To effect an explosion, the blasting unit 1 supplies to the electronic delay detonator 16 a signal as a reference for an explosion delay time; and also supplies the power, as energy, used to measure the explosion delay time, and to cause the explosion.
The power from the blasting unit 1 is supplied via the rectifying circuit 8 and stored in the energy storing capacitor 9, which constitutes an energy storing circuit.
An input voltage Vs shown in FIG. 2 is for the signal and the energy supply. The signal is transmitted as a change in the amplitude of the input voltage Vs; and it is detected by a detonator signal detecting circuit 7 of the electronic delay detonator 16.
When the input voltage Vs is applied to input terminals of the electronic delay detonator from the blasting unit 1, energy is stored in the energy storing capacitor 9, as shown as the voltage across terminals, of the energy storing capacitor in FIG. 2. After a period of time sufficient for the storage of energy in the energy storing capacitor 9, the application of input voltage is stopped at an arbitrary time. The change of the amplitude of the input voltage Vs is detected by the signal detecting circuit 7, which generates a reset signal R. The counter 11 is initialized in response to the reset signal R, and starts to count output pulses P from the oscillating circuit 10. After a delay time set in the counter 11, the counter 11 outputs a trigger signal. In response to the trigger signal, the discharge circuit 14 supplies the energy stored in the energy storing capacitor 9 to the ignition heater 15 for effecting the explosion.
The oscillating circuit 10 and counter 11 continue to operate even if the input voltage Vs is no longer applied, because the power is supplied from the energy storing capacitor 9.

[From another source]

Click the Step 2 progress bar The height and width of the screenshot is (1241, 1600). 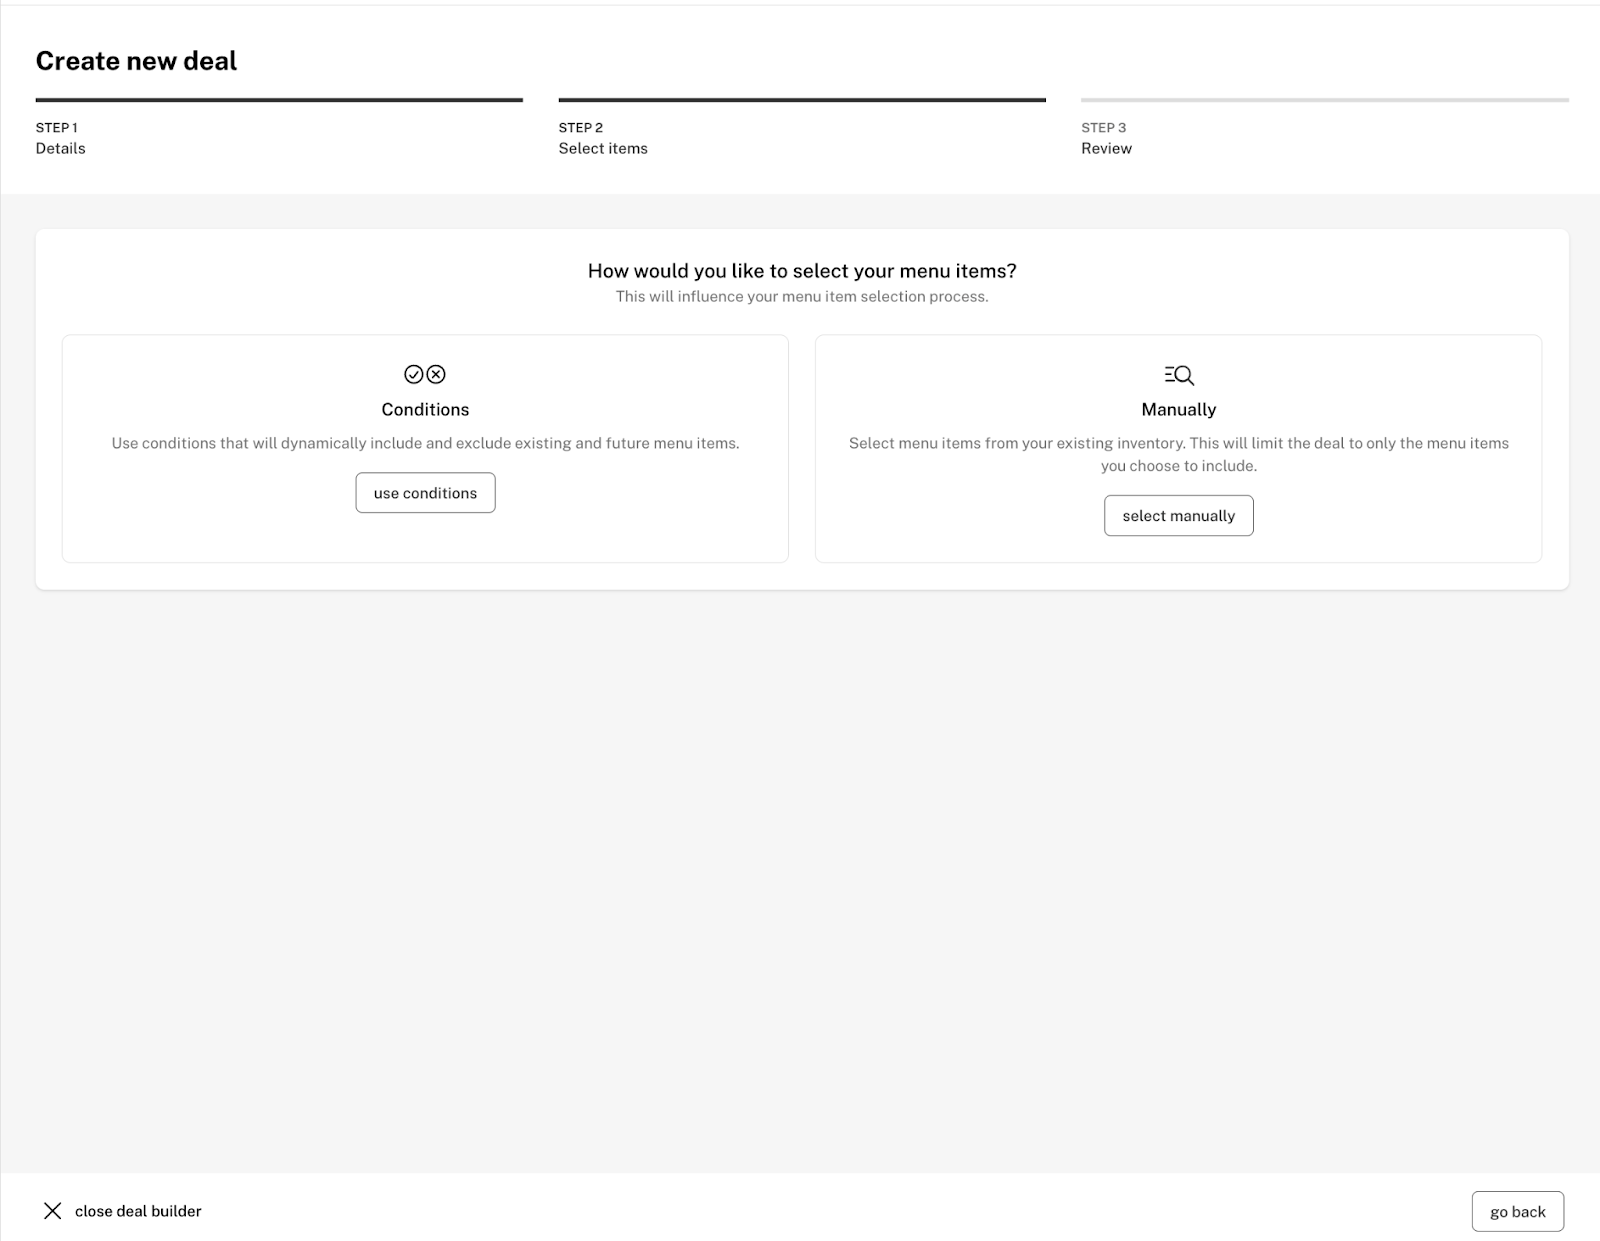802,100
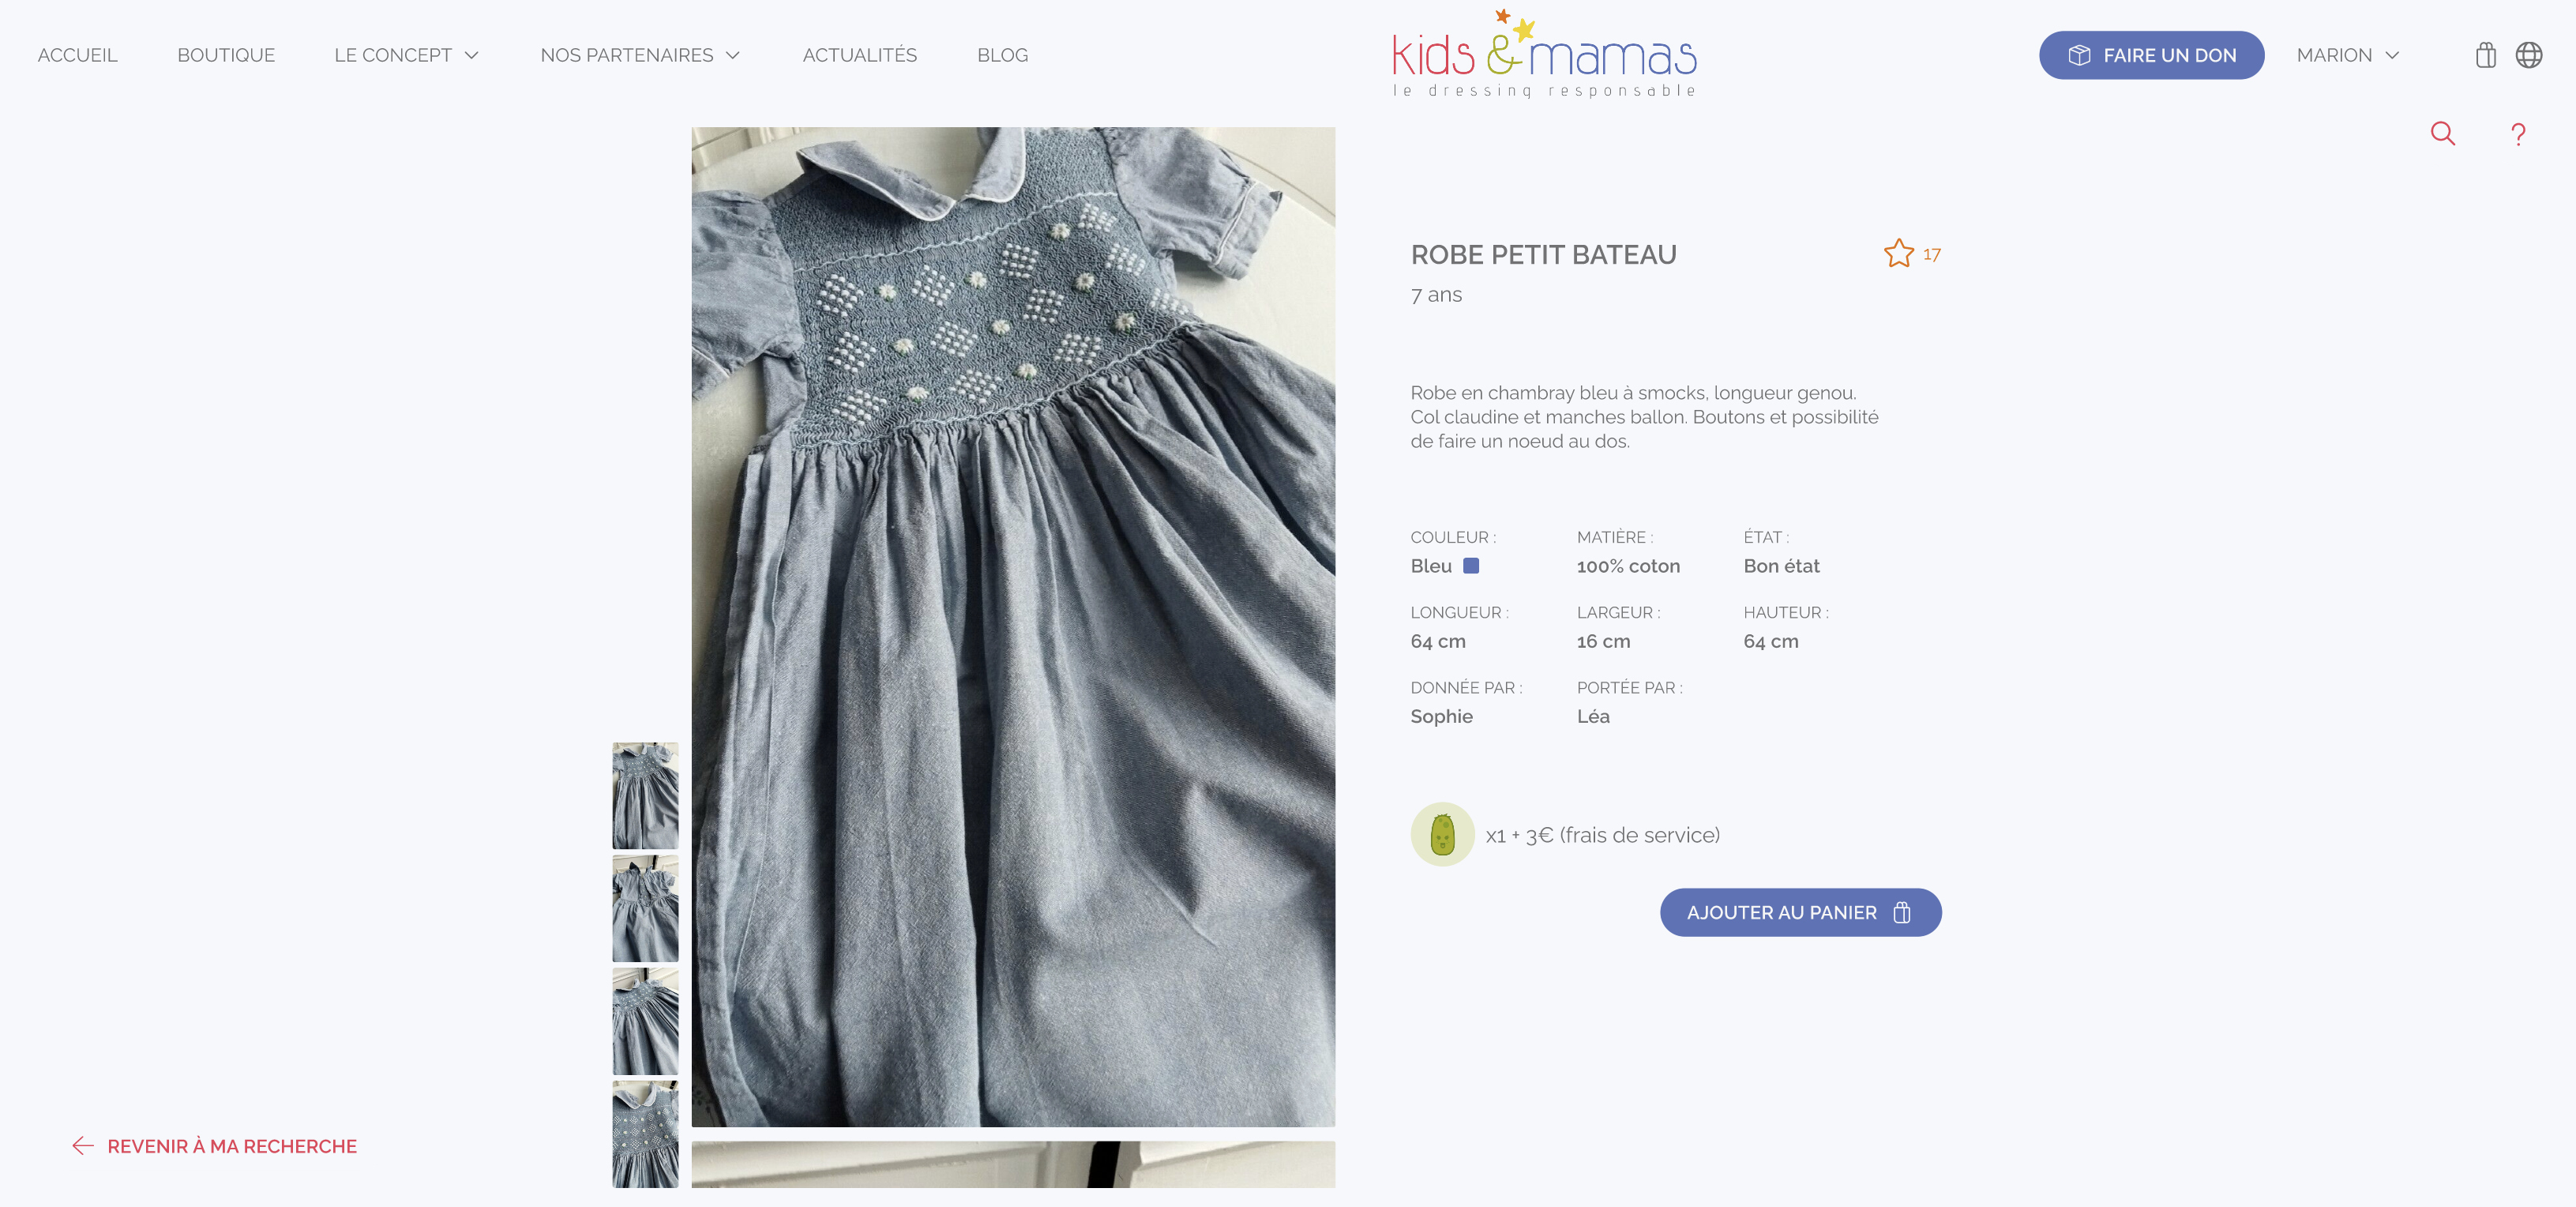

In the conventional electronic delay detonator, when waveform distortion occurs in the waveform of input voltage Vs caused by any external factors, there is the possibility that Wave form distortion is detected by the signal detecting circuit. 7 and the reset signal is erroneously generated. In this case, the electronic delay detonator to which the input voltage Vs having the distortion is input would cause an explosion at a time earlier than that determined by any based on the set delay time.
As one of the external factors a situation could occur where the connection nodes 5-1 to 5-6 to which lines are connected manually, have contact resistance.
For this reason, there has been proposed an electronic delay detonator in which energy is received only from a blasting unit to start the operation of the oscillating circuit, and a counter digitally counts output pulses from the oscillating circuit after a predetermined period of time.
Such an electronic delay detonator can operate with no relationship to the distortion of an input signal because only the energy is received and a reset signal for the counter is generated internally.
An example of electronic delay detonator having such a structure is disclosed in the U.S. Pat. No. 5,363,765.
In the electronic delay detonator disclosed in the U.S. Pat. No. (5,363,765), in order to shorten a period of time until stable oscillation is achieved without changing the oscillation frequency, over-excitating is utilized in the oscillating circuit. In this structure, large current is required.